Please use this identifier to cite or link to this item: http://archive.nnl.gov.np:8080/handle/123456789/497
Title: Ethics and Politics of Trauma in J.M. Coetzee's Post-Apartheid Fiction
Authors: Chudal, Narayan Prasad
Keywords: Coetzee’s narrativization
Issue Date: 24-Mar-2019
Abstract: This dissertation concentrates and examines Coetzee’s narrativization of trauma in four of his major novels written in the post-apartheid era—The Age of Iron (1990), The Master of Petersburg (1994), Disgrace (1999), and Elizabeth Costello (2003).
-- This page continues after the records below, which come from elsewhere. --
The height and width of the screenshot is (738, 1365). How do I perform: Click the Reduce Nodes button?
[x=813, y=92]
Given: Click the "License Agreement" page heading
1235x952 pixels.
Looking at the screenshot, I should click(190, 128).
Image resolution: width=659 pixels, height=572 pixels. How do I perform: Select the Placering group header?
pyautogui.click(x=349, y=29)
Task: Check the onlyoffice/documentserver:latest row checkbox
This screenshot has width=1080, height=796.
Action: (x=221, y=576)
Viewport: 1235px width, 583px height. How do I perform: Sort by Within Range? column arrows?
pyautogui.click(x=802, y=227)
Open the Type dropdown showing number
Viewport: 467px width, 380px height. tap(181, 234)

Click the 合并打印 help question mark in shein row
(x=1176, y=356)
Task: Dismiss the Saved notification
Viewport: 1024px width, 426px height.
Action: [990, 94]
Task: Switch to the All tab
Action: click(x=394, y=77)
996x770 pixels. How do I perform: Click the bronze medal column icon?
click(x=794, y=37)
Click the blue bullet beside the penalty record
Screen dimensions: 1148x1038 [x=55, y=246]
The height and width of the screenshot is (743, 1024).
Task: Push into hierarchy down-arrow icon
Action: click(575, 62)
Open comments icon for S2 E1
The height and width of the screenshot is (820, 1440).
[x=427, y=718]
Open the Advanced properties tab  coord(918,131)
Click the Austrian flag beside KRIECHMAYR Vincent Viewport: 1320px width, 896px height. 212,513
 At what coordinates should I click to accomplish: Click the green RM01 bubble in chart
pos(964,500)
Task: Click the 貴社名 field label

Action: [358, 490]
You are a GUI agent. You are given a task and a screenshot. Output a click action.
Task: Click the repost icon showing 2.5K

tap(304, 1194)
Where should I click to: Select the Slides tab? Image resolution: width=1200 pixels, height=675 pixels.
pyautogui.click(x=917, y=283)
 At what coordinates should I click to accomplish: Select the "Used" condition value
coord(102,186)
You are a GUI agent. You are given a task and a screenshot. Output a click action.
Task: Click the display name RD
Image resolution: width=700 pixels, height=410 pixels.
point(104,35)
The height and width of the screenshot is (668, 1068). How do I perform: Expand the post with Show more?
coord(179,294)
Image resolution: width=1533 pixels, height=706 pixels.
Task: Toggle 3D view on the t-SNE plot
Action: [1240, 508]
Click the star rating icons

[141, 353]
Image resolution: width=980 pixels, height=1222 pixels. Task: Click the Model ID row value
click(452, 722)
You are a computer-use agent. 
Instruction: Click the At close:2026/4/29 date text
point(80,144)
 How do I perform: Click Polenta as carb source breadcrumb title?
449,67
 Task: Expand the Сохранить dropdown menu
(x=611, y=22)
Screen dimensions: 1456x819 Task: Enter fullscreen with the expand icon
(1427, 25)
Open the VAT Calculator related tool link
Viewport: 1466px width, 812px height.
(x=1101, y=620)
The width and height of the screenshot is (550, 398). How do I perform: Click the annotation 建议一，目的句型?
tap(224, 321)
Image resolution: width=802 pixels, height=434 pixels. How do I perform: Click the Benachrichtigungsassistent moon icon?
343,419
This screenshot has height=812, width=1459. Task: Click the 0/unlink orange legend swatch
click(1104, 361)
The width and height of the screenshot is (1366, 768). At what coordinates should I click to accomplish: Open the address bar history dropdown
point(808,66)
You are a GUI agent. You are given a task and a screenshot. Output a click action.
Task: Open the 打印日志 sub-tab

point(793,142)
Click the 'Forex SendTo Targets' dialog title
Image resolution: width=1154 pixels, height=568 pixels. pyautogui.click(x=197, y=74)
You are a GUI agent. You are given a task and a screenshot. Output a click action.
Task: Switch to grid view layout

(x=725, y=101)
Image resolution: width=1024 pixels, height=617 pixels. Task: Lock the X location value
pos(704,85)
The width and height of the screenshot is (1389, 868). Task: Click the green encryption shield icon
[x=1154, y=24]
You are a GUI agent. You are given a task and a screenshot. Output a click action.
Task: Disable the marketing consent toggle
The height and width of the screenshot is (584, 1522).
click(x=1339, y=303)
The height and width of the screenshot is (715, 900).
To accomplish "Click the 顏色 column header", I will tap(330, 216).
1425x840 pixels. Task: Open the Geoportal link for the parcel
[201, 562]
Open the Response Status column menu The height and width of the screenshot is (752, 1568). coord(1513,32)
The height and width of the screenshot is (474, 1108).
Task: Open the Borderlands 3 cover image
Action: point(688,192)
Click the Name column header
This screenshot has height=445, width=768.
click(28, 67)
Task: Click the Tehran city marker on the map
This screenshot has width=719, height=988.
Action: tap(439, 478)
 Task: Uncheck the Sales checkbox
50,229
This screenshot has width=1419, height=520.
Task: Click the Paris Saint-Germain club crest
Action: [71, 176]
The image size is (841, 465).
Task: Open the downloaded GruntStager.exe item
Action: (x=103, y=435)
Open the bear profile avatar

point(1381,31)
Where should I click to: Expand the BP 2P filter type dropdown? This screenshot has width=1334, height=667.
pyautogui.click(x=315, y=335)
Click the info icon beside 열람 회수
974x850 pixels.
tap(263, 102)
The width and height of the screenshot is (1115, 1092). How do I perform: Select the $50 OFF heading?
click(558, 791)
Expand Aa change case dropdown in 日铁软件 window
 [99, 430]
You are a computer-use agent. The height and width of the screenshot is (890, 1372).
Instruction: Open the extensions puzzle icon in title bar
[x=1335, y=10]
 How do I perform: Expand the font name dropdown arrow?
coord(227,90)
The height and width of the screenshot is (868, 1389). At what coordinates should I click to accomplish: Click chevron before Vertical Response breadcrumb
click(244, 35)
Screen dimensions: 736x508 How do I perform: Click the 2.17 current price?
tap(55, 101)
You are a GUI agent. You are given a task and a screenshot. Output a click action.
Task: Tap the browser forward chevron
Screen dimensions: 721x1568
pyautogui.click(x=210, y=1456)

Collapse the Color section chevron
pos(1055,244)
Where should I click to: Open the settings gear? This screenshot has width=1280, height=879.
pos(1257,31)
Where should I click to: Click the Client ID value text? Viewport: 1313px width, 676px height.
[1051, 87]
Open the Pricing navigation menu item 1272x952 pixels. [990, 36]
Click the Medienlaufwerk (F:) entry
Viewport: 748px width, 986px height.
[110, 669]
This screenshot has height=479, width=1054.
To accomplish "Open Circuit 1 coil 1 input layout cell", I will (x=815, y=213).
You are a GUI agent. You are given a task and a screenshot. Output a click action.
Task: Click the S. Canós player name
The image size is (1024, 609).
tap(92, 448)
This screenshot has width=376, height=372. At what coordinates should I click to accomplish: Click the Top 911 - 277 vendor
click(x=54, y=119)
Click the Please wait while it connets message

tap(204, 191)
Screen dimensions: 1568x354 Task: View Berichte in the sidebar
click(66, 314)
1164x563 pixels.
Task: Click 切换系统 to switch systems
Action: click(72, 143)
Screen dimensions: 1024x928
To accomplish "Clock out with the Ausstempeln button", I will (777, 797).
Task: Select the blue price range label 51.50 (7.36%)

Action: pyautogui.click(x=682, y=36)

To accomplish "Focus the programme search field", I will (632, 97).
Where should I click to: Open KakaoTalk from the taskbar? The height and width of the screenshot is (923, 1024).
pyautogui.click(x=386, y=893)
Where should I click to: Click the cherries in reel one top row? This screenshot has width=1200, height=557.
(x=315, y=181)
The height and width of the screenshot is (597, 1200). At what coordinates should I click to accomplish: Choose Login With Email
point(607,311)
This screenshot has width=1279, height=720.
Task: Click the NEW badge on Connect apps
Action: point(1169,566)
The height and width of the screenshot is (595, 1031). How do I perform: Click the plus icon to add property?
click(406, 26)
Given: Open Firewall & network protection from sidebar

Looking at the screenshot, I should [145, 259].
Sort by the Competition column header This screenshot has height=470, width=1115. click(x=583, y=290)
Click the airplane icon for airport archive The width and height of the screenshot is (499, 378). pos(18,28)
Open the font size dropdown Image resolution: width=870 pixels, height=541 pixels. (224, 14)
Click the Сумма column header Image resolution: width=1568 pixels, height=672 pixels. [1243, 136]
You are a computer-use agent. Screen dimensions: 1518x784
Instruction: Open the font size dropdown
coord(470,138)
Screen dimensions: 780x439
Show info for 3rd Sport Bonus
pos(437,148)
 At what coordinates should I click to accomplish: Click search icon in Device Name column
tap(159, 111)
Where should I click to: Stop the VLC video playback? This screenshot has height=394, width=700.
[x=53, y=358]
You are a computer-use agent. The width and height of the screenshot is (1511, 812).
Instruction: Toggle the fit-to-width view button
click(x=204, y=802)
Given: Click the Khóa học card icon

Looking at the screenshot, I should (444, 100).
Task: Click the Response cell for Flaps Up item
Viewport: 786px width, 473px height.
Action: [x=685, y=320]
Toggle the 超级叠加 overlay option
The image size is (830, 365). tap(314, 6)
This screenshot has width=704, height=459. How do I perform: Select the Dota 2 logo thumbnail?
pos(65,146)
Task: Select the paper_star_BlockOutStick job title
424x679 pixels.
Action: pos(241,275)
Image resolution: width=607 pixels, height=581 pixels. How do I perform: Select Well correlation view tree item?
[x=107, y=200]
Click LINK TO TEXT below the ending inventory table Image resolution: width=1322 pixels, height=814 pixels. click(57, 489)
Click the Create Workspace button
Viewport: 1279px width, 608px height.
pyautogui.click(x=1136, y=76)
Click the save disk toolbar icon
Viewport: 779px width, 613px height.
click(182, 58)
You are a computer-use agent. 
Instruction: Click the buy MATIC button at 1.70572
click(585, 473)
While Age of Iron narrativizes the trauma of Mrs Curren due to the horrors of the apartheid, The Master of Petersburg captures the trauma of apartheid-like Tsarist Russia, premature death of a son, and the disgrace of having imagined raping a fourteen year old girl. The trauma of disgrace both for the South African blacks and whites receives a full-fledged treatment in Disgrace. Similarly, Elizabeth Costello, written in the immediate aftermath of the September 11 terrorist attacks on America, reveals the trauma of human cruelty to animals as well as the holocaust. These novels cumulatively constitute a crucial site for bearing witness to the suffering engendered by the apartheid regime of South Africa or apartheid-like regime of the Nazism and/or the Tsarist Russia through inventing new forms of mourning and community.